Collected data entries
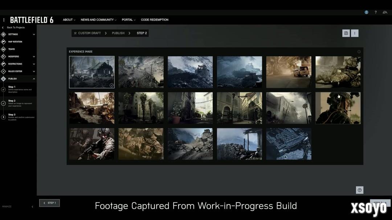
Task: Click the round help button at bottom right
Action: tap(359, 190)
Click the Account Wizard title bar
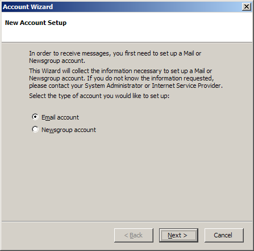254x251 pixels. pos(121,7)
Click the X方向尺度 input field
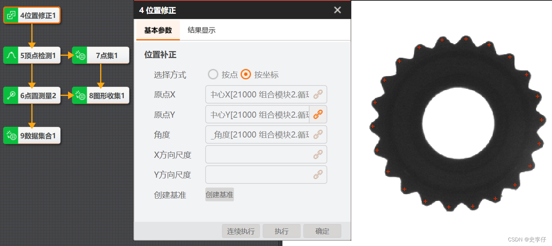Image resolution: width=552 pixels, height=246 pixels. tap(266, 154)
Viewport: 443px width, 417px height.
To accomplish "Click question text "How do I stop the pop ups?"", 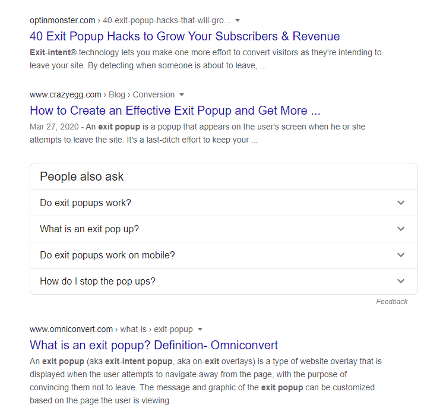I will (x=97, y=282).

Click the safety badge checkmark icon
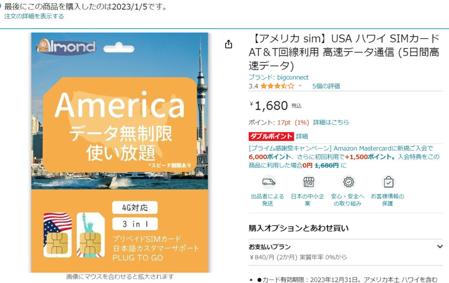(x=349, y=182)

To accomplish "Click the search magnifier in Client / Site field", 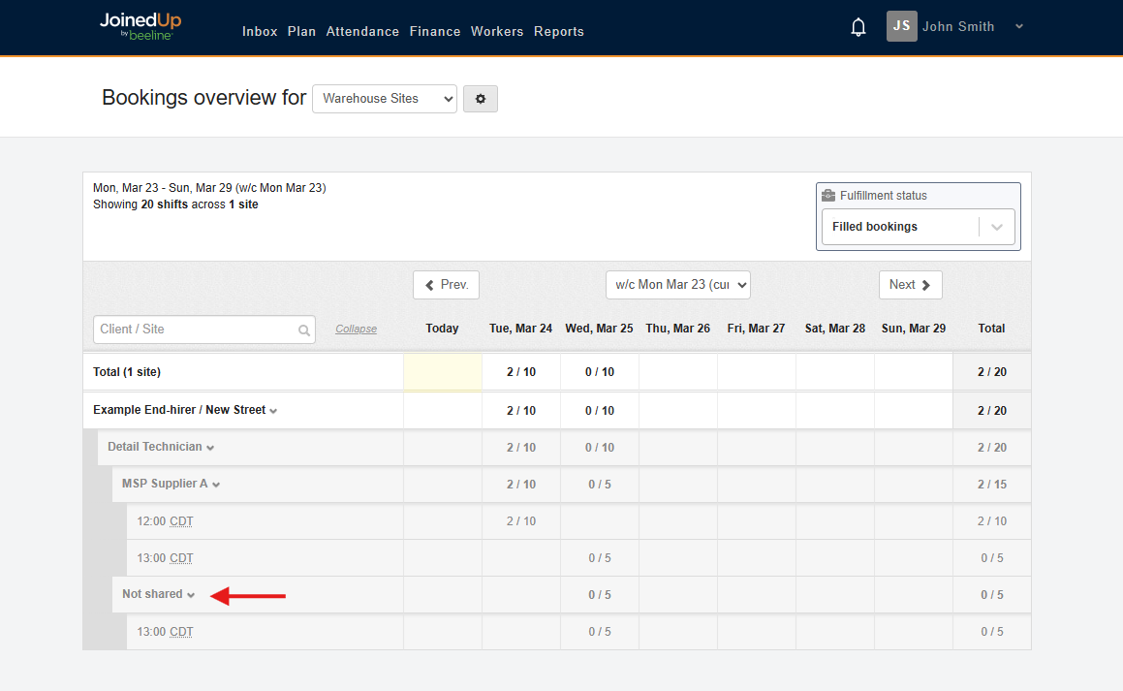I will (x=303, y=330).
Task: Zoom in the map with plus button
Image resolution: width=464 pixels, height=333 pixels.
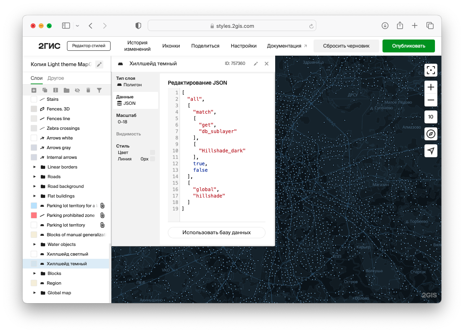Action: [431, 87]
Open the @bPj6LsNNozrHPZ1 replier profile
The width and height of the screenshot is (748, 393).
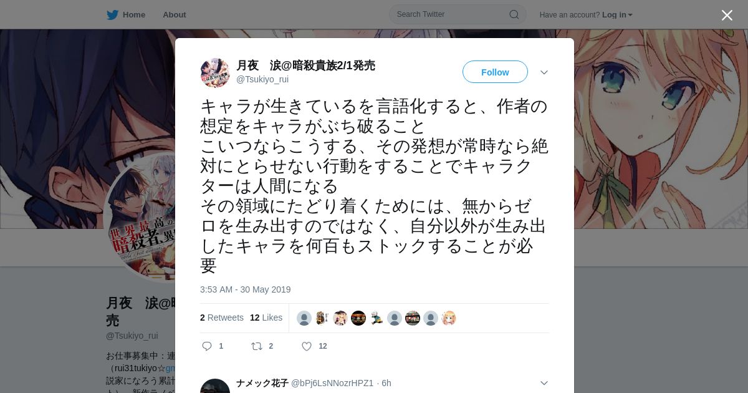coord(332,383)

• ACTIVITY
Reproduce verbatim, and only, the lines starting at the one that contains "Open the @bPj6LsNNozrHPZ1 replier profile" and ending with the final line of the records; leave out the pictures.

• RESULT OF THE TASK
Open the @bPj6LsNNozrHPZ1 replier profile
The width and height of the screenshot is (748, 393).
coord(332,383)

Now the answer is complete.